- Australian cover art
- Developer: Tate Interactive
- Publishers: POL: Cenega; RUS: 1C Company; AU: N3V Games;
- Series: Kao the Kangaroo
- Platform: Windows
- Release: POL: December 2, 2005; RUS: December 15, 2006; AU: June 21, 2007;
- Genre: Platform
- Mode: Single-player

= Kao the Kangaroo: Mystery of the Volcano =

2005 video game

Kao the Kangaroo: Mystery of the Volcano (Note: Polish: Kangurek Kao: Tajemnica Wulkanu) also known as Kao 3 is a 2005 platform game developed by Tate Interactive and published by Cenega. It is the third main installment and the fifth overall in the Kao the Kangaroo video game series.

==Gameplay and plot==
Kao the Kangaroo: Mystery of the Volcano is a 3D platform game where the player assumes in the role of a kangaroo, Kao. It takes place on an archipelago where the player must to collect four artifacts to overcome evil forces manifesting from a nearby volcano, in order to get inside; defeat the God of the Volcano; and free his friend.
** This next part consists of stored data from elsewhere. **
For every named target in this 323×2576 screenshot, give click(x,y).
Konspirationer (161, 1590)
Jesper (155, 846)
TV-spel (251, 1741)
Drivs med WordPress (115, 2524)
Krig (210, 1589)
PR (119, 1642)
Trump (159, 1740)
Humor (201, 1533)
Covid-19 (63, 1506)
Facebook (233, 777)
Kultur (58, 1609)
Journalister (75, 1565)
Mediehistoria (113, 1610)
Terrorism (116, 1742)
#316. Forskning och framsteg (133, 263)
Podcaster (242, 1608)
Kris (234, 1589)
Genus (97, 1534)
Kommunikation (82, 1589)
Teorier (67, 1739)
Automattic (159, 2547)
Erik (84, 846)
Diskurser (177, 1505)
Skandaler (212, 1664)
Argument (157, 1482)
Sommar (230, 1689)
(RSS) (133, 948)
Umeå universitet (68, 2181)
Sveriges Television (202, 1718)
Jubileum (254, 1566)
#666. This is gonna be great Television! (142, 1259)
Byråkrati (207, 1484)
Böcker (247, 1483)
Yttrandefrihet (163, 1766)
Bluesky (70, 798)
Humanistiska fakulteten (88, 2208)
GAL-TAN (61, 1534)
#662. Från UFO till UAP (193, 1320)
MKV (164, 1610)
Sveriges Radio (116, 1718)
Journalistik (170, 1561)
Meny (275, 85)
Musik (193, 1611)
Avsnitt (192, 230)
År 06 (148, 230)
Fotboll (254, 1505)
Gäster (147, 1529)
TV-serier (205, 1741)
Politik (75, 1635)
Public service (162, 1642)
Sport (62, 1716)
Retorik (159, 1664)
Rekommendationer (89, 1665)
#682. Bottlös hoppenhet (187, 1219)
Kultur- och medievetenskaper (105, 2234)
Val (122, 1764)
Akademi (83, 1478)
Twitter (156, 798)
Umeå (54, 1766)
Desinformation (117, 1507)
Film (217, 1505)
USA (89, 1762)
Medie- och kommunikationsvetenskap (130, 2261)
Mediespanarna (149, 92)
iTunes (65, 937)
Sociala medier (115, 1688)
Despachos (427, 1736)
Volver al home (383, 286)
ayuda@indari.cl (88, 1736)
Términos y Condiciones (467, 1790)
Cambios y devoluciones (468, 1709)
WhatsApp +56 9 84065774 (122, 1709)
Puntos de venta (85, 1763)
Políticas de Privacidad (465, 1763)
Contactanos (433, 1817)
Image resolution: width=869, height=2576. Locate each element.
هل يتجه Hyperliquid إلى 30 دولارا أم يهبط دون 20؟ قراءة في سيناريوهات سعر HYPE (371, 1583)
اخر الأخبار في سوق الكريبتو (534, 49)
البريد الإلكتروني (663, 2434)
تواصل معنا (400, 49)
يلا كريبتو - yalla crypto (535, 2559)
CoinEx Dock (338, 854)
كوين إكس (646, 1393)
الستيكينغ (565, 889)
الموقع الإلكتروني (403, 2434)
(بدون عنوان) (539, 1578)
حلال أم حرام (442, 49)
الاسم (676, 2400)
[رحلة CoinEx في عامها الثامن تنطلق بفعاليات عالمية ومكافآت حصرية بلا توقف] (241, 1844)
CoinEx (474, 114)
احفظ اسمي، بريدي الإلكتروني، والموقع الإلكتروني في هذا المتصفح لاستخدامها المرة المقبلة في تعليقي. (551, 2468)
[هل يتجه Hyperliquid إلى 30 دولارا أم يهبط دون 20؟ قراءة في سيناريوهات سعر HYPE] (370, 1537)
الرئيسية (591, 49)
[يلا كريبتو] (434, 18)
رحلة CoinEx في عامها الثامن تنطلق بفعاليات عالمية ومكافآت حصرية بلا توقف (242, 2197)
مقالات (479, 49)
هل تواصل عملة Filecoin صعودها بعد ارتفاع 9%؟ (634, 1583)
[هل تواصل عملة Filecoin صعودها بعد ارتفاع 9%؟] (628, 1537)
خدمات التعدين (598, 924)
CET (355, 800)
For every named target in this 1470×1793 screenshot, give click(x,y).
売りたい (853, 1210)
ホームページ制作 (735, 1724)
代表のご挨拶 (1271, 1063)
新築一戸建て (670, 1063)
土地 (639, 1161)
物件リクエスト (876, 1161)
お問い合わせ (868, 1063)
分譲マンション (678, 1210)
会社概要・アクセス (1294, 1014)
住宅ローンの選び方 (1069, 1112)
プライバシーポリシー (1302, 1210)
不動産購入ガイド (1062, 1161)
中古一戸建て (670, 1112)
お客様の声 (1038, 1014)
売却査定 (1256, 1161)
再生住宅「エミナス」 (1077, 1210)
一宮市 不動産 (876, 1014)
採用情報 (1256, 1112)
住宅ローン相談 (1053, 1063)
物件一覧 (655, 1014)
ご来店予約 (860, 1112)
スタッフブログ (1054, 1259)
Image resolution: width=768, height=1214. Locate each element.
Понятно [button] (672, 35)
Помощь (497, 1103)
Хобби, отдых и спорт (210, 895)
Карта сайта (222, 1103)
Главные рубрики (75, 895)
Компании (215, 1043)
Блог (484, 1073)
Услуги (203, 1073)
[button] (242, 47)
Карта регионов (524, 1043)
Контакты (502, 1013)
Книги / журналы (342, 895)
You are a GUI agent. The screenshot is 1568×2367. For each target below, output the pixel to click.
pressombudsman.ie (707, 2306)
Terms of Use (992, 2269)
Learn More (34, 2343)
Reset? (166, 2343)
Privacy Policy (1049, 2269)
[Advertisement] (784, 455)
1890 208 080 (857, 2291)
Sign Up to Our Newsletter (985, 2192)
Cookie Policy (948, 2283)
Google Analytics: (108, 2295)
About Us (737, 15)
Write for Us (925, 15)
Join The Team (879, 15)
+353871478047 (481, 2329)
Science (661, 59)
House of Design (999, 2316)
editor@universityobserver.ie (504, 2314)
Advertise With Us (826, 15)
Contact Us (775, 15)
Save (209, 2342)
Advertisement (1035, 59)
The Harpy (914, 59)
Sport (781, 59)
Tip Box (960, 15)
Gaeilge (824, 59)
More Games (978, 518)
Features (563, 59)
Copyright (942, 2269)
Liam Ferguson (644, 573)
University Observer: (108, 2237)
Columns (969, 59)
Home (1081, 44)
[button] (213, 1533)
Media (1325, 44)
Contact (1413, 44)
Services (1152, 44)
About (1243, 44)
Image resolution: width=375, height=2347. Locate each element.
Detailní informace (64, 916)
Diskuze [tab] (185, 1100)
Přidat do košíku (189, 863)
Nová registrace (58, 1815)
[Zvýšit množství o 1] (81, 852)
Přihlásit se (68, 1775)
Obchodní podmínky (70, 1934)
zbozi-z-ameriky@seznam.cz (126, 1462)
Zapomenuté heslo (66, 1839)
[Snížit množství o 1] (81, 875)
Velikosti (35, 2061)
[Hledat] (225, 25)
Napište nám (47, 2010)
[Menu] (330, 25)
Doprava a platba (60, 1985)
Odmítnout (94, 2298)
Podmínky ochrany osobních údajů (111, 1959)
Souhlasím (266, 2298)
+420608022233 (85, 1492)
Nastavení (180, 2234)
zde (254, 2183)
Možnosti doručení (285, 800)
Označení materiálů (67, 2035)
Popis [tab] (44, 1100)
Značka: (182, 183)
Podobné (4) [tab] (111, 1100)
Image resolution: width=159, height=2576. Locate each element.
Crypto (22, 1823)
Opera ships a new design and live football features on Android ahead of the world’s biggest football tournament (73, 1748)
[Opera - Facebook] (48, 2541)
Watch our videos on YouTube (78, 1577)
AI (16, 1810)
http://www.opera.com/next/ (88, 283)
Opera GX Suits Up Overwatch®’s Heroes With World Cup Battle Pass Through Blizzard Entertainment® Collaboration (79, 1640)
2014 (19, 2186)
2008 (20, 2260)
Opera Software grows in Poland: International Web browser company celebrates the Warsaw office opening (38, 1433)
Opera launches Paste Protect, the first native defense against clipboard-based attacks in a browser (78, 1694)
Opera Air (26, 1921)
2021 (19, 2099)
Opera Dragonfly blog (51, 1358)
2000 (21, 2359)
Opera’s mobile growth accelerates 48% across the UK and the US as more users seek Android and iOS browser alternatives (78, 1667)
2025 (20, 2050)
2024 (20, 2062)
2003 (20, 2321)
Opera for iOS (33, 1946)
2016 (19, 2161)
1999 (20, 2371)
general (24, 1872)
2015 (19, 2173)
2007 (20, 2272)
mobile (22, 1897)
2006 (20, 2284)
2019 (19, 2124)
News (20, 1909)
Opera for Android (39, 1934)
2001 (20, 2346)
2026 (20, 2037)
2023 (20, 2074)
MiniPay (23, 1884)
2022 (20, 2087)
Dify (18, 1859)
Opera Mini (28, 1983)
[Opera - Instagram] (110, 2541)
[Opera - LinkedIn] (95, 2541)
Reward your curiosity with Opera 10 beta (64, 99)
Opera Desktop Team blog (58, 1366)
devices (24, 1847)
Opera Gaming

==Development and release ==
Kao the Kangaroo: Mystery of the Volcano was developed by Tate Interactive. Paul Leskowicz served as producer and Jan Matląg as a lead programmer along with Jakub Kojder, Marcin Klimek, Marcin Wasniowski and Michał Trzeciak, whilst game designer, Wojciech Biliński also served as the respective 3D modeller, and character animator, alongwith Arkadiusz Firlit. Paweł Czapla provided textures and concepts for the game's world and characters. Piotr Kolasinski, as a special effects artist, was also involved in level design along with Michał Firek, Łukasz Biegun and Jacek Cetera. Sound effects and music by Dariusz Puk and Jakub Kojder, while Jacek Joniec and Jan Nosal voiced characters.

The game was announced on October 31, 2005, and released by Cenega, in Poland on December 2. It was later published in Russia by 1C Company, on December 15, 2006, and in Australia by N3V Games, on June 21, 2007. It was first re-released in Poland as a compilation, alongside the original Kao the Kangaroo and Kao the Kangaroo: Round 2, in a collection called The World of Kao the Kangaroo (Note: Polish: Świat Kangurka Kao) on November 17, 2006. Years later, alongside the two aforementioned instalments of the series, it was added to GOG.com on February 15, 2021, and on April 27, 2023, on Steam.

== Reception ==

Kao the Kangaroo: Mystery of the Volcano received mixed reviews upon release. Daniel Kazek of Gry-Online praised the graphics and difficulty but criticized its camera and short length.

Review scores
| Publication | Score |
|---|---|
| GRY-Online.pl | 6/10 |
| CD-Action | 7/10' |
| Imperium Gier | 8/10 |
| Igromania | 5/10 |

== Legacy ==
Kao the Kangaroo: Mystery of the Volcano was the last game in Kao the Kangaroo series following its release, until the release the reboot, Kao the Kangaroo (2022 video game) in May 27, 2022. In April 2026, a group of fans released an expansion modification to the Mystery of the Volcano titled Kao the Kangaroo: Resurgence of the Volcano. (Note: Polish: Kangurek Kao: Przebudzenie Wulkanu) It enhances visuals, adds gameplay elements, alongwith other features such as NPCs.